If you're not in a rush, I'd watch out for specials. SUM had clean up crew specials often, and that's when I got them.

When you get hermits, make sure you get extra shells of larger sizes.


----------



## carmenh (Dec 20, 2009)

And watch the BA's sales. I got my BL hermits for .99 each...


----------



## kolbaso (Mar 24, 2010)

Go to Carls aquarium on the queensway. He always has small crabs for 1.50 and usually he has cheap snails as well.


----------



## acer (May 18, 2010)

got my ceriths from SUM... 1.50 each I think... they have more snails in stock there last time I went (Wednesday) just didn't look at the prices for them. i think astreas were like 1.75 or 2, not too sure. 

peppermint shrimp at lucky's are 3 or more for 6.99 or 9.99 for less than 3 (I got the last one so you might want to call and see if they are getting anymore)

nassarius was 2 dollars at aquatic kingdom. 

and I got 2 mexican red legs, 2 left handed and 4 blue legged hermits at a local pet store in Niagara 1.99 each. 


good luck.


----------



## Ebi-Ken (Jul 9, 2010)

Get'em at JL aquatics best price =)

http://www.jlaquatics.com/info/250/Reef+Custodians.html also they are having a sale on the packages scroll down


----------



## acer (May 18, 2010)

Jiang604 said:


> Get'em at JL aquatics best price =)
> 
> http://www.jlaquatics.com/info/250/Reef+Custodians.html also they are having a sale on the packages scroll down


yeah, but shipping will make everything cost more. :s unless you can get a group buy together some how... even then, I don't know if it would be worth it.

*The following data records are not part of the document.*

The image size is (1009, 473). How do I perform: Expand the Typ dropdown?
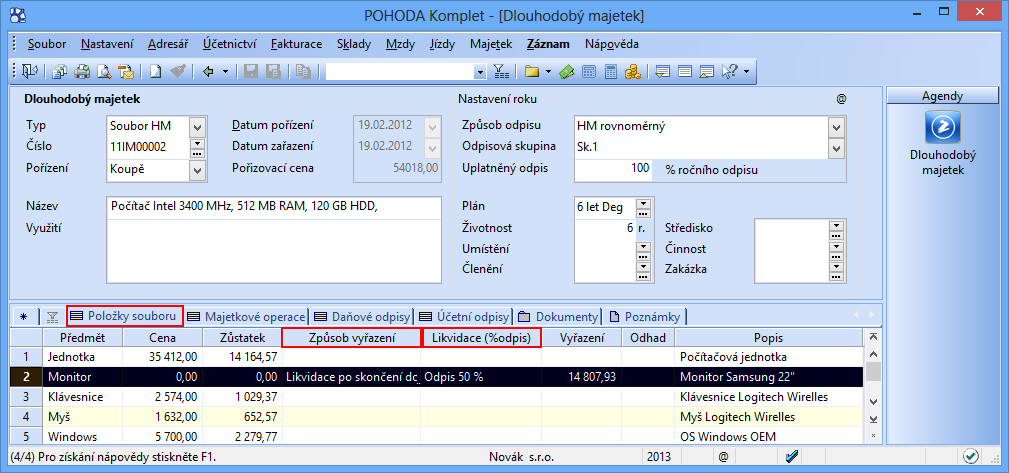pos(197,126)
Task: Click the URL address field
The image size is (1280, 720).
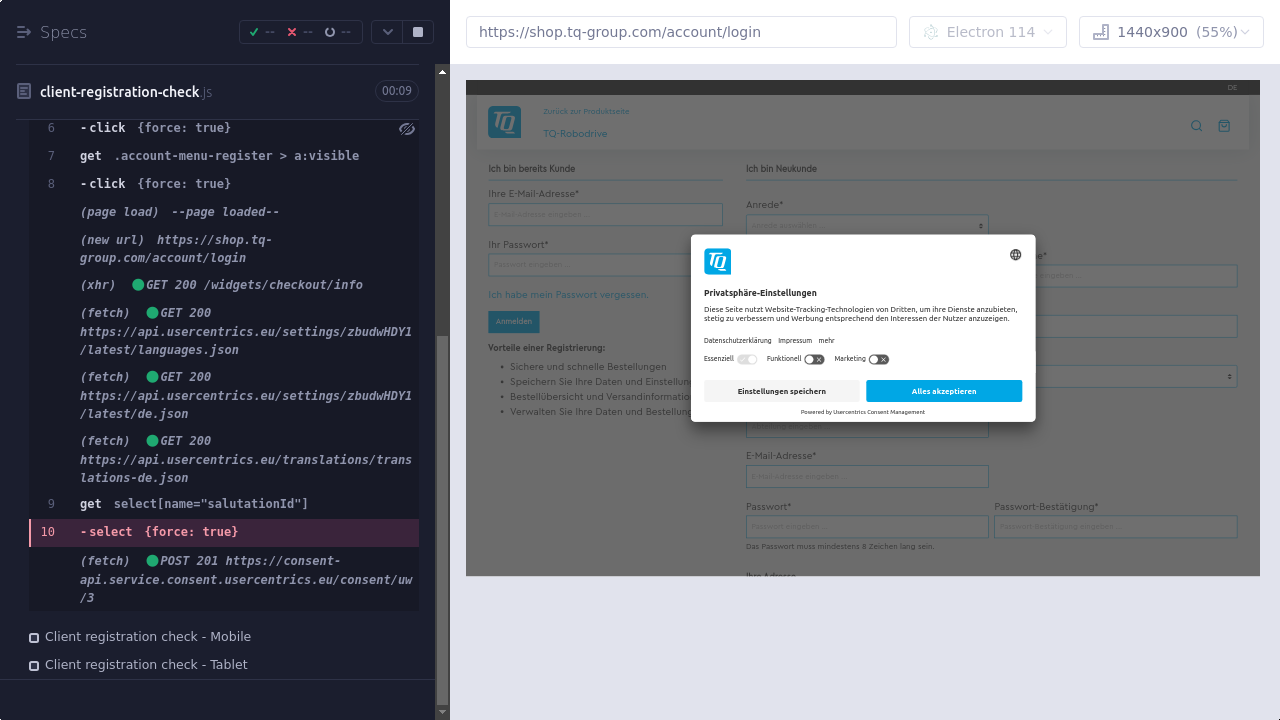Action: (x=680, y=32)
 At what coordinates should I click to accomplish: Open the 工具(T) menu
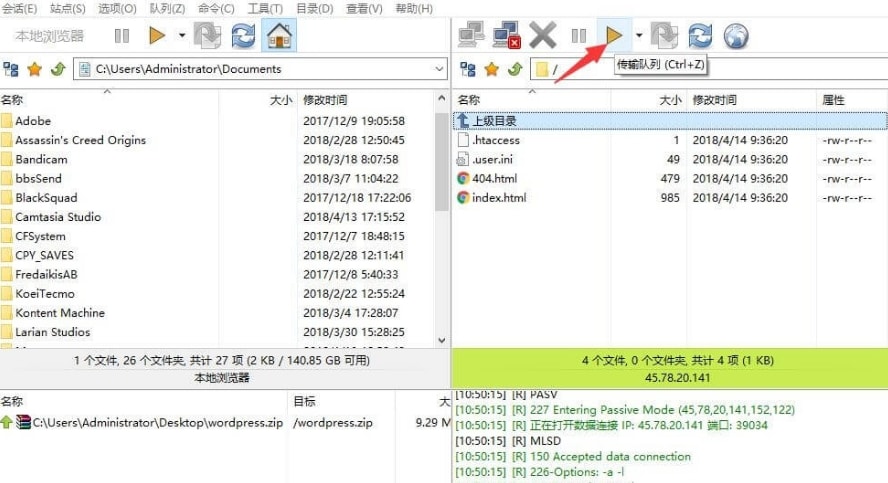[x=264, y=9]

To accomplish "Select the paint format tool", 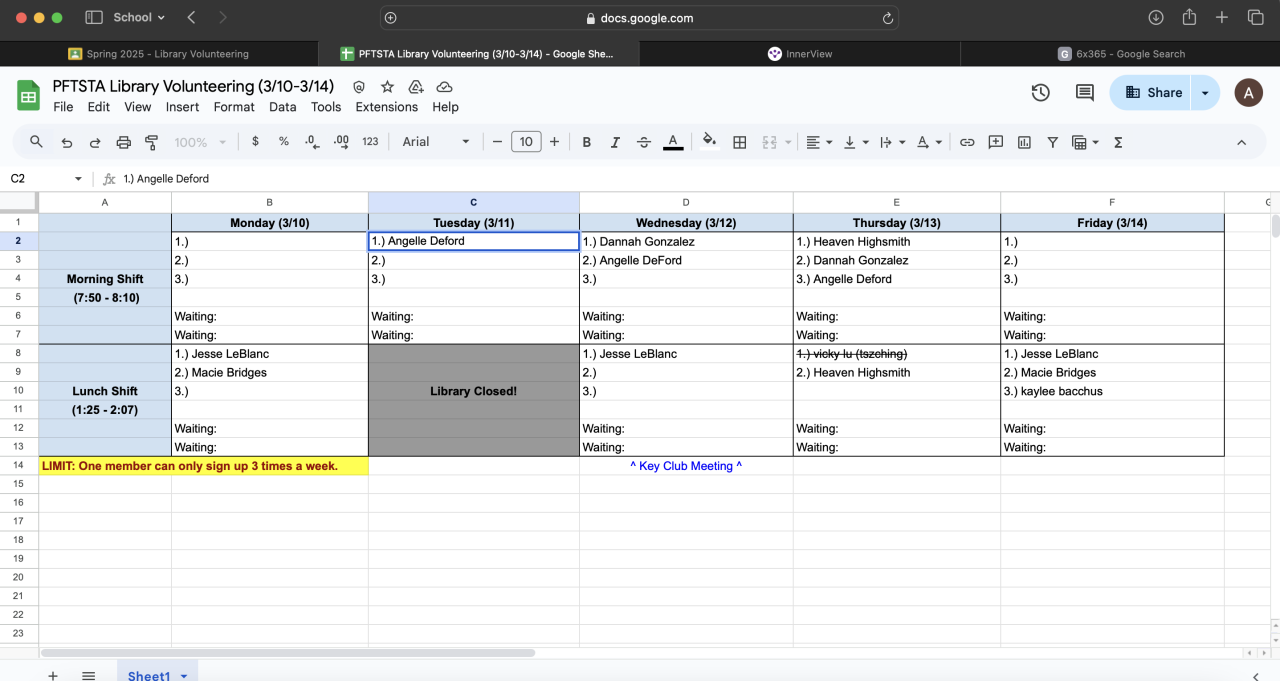I will coord(152,142).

half the fun is wandering the store and looking at what you buy before you buy it, no?


----------



## Kweli (Jun 2, 2010)

I checked out JL aquatics, after shipping and taxes there isnt much of a discount


----------



## caker_chris (Apr 22, 2010)

granted there isn't much of a discount from JL aquatics after the shipping but they carry alot of crabs and snails that are hard to find in the GTA you can spend alot of time and gas trying to find certain specimens.


----------



## Cypher (Apr 15, 2006)

Actually everything you see at JL aquatics can be found in the GTA - and for cheaper when on sale. SUM when on sale has cerith snails for .99 cents compared to JLA's sale price of $1.35 etc... So instead of paying extra for shipping, just spend it on the gas. 

For my C.U.C. I go to North American Fish Breeders and Sea U Marine.

One last thing, beware the hermit crabs. They'll prey on/ eat your snails for their shells. It's possible to have a C.U.C. without any crabs.


----------